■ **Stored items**
* * * * * * *
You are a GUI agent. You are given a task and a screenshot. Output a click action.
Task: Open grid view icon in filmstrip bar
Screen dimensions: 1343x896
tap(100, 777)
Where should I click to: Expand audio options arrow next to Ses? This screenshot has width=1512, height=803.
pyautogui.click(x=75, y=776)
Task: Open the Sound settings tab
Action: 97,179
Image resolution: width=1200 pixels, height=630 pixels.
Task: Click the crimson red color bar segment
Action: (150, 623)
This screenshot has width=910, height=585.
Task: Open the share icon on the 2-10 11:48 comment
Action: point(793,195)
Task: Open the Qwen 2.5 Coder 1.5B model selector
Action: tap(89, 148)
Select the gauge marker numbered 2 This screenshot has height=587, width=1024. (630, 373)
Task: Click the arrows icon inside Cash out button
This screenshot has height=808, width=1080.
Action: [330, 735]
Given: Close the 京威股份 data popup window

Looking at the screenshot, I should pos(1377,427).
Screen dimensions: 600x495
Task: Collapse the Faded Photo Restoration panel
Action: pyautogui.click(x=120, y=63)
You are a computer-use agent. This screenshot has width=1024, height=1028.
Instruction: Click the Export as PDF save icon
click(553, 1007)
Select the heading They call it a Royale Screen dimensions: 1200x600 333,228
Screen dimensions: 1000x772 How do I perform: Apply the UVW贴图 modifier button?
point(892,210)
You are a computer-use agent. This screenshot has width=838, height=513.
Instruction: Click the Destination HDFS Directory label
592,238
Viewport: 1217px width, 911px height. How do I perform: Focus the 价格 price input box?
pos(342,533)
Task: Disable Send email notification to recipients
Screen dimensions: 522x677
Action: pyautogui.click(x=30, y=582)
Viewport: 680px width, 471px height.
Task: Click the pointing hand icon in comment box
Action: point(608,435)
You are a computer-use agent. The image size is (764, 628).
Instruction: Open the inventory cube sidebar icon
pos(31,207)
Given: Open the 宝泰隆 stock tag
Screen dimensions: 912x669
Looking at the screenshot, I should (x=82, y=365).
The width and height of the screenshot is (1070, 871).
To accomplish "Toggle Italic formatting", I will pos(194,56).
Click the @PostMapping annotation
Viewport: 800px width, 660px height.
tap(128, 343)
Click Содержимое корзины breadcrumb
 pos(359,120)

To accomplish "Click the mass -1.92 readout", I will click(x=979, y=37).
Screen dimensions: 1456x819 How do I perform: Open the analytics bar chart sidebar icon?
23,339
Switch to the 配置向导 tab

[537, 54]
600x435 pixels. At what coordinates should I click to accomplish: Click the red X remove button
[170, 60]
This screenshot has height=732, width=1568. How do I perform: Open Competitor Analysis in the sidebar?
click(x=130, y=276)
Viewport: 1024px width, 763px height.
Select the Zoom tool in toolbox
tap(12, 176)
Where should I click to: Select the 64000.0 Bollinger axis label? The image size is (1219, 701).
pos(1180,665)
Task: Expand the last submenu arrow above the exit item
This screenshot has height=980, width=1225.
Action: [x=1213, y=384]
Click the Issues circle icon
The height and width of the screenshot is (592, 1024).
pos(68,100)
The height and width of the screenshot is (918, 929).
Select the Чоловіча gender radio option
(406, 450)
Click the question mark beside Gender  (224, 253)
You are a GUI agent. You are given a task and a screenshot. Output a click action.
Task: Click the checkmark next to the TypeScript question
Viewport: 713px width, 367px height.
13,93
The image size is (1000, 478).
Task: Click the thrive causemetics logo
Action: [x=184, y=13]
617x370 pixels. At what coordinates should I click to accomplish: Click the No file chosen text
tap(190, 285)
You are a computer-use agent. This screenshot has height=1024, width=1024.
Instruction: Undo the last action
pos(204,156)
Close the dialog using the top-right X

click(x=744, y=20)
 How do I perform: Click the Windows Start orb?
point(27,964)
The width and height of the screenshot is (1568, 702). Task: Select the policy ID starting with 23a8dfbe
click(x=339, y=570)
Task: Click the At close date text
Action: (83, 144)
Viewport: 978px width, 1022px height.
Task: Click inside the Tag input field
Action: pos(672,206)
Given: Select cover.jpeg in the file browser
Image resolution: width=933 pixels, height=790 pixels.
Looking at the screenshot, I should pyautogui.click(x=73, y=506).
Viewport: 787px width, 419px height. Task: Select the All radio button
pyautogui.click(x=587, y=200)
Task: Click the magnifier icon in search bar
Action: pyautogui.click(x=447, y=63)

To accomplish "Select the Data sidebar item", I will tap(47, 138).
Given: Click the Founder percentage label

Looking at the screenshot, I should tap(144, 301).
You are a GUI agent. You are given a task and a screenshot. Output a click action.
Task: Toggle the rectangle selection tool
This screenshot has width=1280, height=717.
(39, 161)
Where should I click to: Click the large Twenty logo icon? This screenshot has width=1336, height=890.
* * * * * * *
■ **TASK DIRECTIONS**
Print only the lines running from the one with "How do I perform: Click" to the final line of the data above, each exactly as it appears.

■ **RESPONSE**
 How do I perform: Click the Windows Start orb?
point(27,964)
The width and height of the screenshot is (1568, 702). Task: Select the policy ID starting with 23a8dfbe
click(x=339, y=570)
Task: Click the At close date text
Action: (83, 144)
Viewport: 978px width, 1022px height.
Task: Click inside the Tag input field
Action: pos(672,206)
Given: Select cover.jpeg in the file browser
Image resolution: width=933 pixels, height=790 pixels.
Looking at the screenshot, I should pyautogui.click(x=73, y=506).
Viewport: 787px width, 419px height. Task: Select the All radio button
pyautogui.click(x=587, y=200)
Task: Click the magnifier icon in search bar
Action: pyautogui.click(x=447, y=63)

To accomplish "Select the Data sidebar item", I will tap(47, 138).
Given: Click the Founder percentage label

Looking at the screenshot, I should tap(144, 301).
You are a GUI agent. You are given a task and a screenshot. Output a click action.
Task: Toggle the rectangle selection tool
This screenshot has width=1280, height=717.
(39, 161)
Where should I click to: Click the large Twenty logo icon? This screenshot has width=1336, height=890.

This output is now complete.